When The Tribes of Crane began, the cost was $1 to join a game, and $1.50 for each monthly turn, with unlimited special orders. After several years, the number of turns increased to two per month, and the cost rose to $2.50 per turn. A charge of $1 per turn for special orders was also initiated, increasing the possible monthly cost for two turns to $7.

==Publication history==
Shannon Appelcline noted that games like Tribes of Crane were competitive with the PBM games from Flying Buffalo for a period of time, but that Flying Buffalo outlasted its competitors. In 1993, Schubel & Son sold all games and licenses to Northwest Simulations.

==Reception==
In the June 1979 edition of Dragon (Issue 26), Jeff Neufeld lauded the human gamemaster, the addition of special orders, and the gamemasters' habit of sending a self-addressed stamped envelope when replying to a player's turn. His one disappointment was the lack of interaction with other players, but overall, he believed that "Tribes of Crane is an excellent game and worth every penny it costs to play.

However, in the July 1980 issue of The Space Gamer (Issue 29), Forrest Johnson disagreed that a human gamemaster was necessarily a good thing, noting: "[It] is the largest open-ended correspondence game around. But how open is it when an inexperienced GM appraises your turn, so that a sophisticated special action comes back marked simple 'noted,' or ignored altogether? How open is it when a different GM handles every turn, so the elaborate preparations of a previous turn are forgotten? The more involved a player is in Crane, the more frustrated he becomes."

In the April 1983 edition of Dragon (Issue 72), Michael Gray stated: "This is a long-running, well-established game. If you are very creative, you can enjoy it for a long time."

In the July 1983 edition of White Dwarf (Issue #43), Trevor Graver liked the enjoyment that came from: "discovering things. The amount of information one can acquire about Crane is staggering, information on anything from city life, through to details on an obscure religion all come together to paint a brilliant fantasy." However, Graver did warn about the high cost of play: "Many prospective [Play-by-Mailers] flinch when they compare the cost of playing the game for a year, with say, the cost of the AD&D works." However, Graver concluded: "Tribes of Crane is well worth playing, and could very easily become an obsession."

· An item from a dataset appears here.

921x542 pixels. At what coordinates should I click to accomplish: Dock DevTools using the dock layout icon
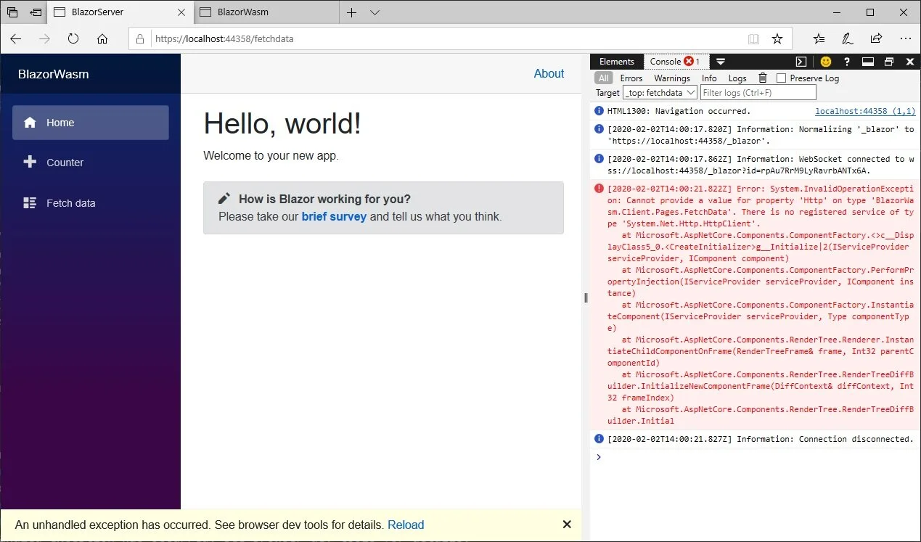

Brian Creese reviewed The Tribes of Crane for Imagine magazine, and stated that "[the playtester] found that quite a lot of work was necessary to start the game".

In The Space Gamer 1979 Game Survey, readers rated Tribes of Crane 6.4 out of 9.

==See also==
- List of play-by-mail games
- Star Venture

==Bibliography==
- Johnson, Forrest (1980). "Featured Review: Farewell to Crane"
- McCarthy, William (1983). "The Singers of Crane"
- Olson, Gerald D. (1983). "Tribes of Crane: The Neverending Game"
- Steadman, Chris (1984). "Directions for New Crane Operators"
- Townsend, Jim. "The PBM Corner"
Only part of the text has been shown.